Furthermore, investigations were designed to determine the ability of EMD to influence specific properties of periodontal ligament cells in vitro.52 Properties of cells examined included migration, attachment, proliferation, biosynthetic activity, and mineral nodule formation. Results demonstrated that under in vitro conditions, EMD formed protein aggregates, thereby providing a unique environment for cell/matrix interaction. Under these conditions, EMD (a) enhanced proliferation of periodontal ligament cells (PDL), but not of epithelial cells; (b) increased total protein production by PDL cells; (c) promoted mineral nodule formation of PDL cells as assayed by von Kossa staining; and (d) had no significant effect on migration or attachment and spreading of cells within the limits of the assay systems used.
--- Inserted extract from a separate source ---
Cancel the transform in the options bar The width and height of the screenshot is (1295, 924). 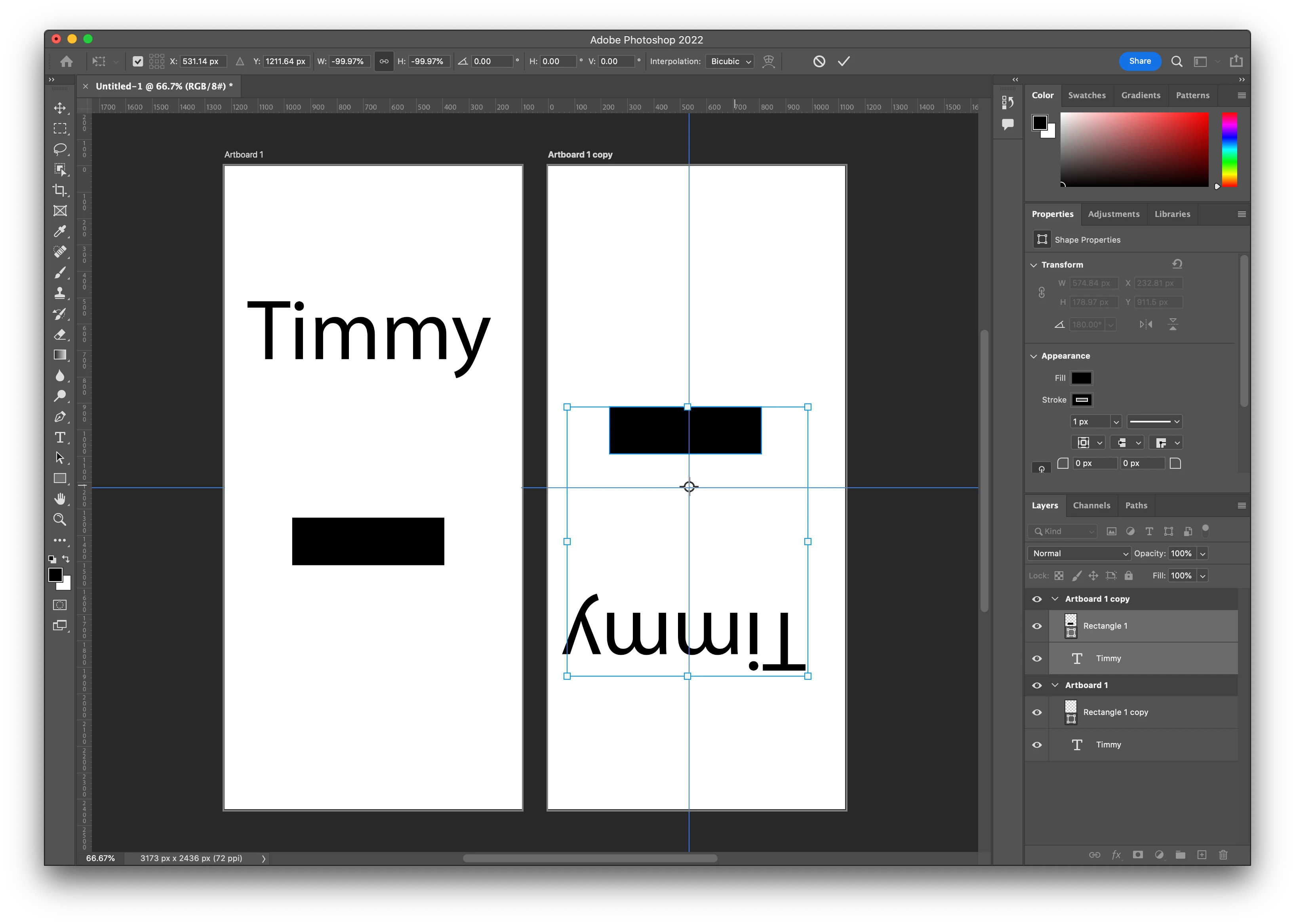(819, 61)
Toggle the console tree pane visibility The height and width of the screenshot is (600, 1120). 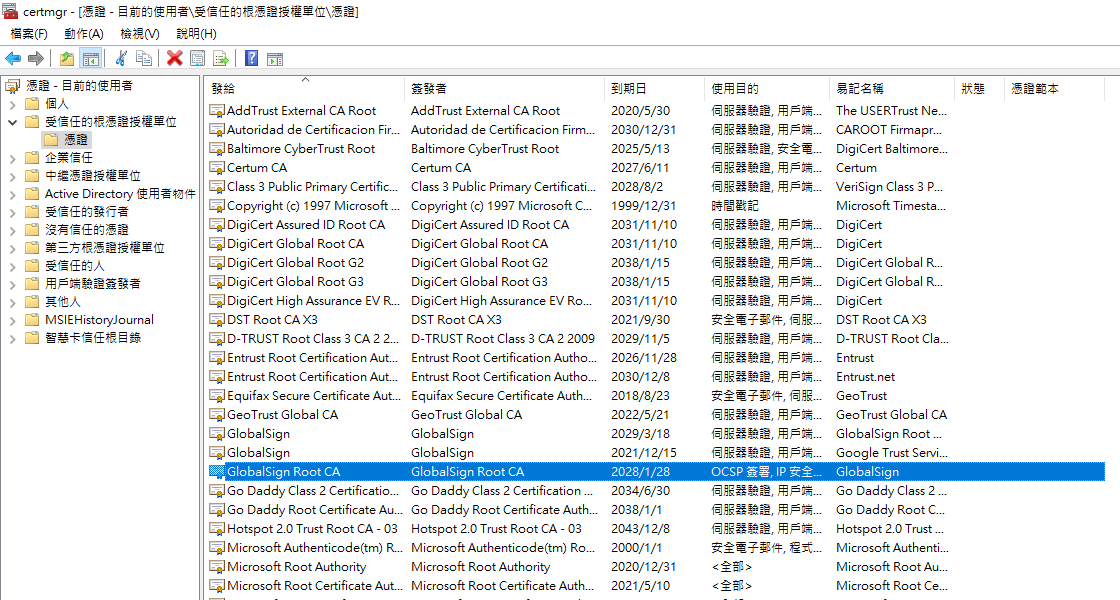pos(89,57)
Lastly, human clinical studies have demonstrated that the local application of EMD during surgical periodontal treatment for intraosseous defects can result in improved probing depths, gain of clinical attachment, and defect bone fill.53-57 These clinical results following treatment with EMD are not different from those obtained with guided tissue regeneration, 56,58,60 and based on previously reported human histologic data, it can be assumed that these improved clinical measurements reflect regenerative healing to a greater extent than reparative healing. 61-65
This article has reviewed the history of periodontal surgical technique, demonstrating the shift in philosophy from an emphasis on resection to a focus on regeneration. Accompanying this shift in philosophy has been a change in scientific emphasis from clinical observation to histologic understanding of tissue formation and the unraveling of the role of specific molecular signaling.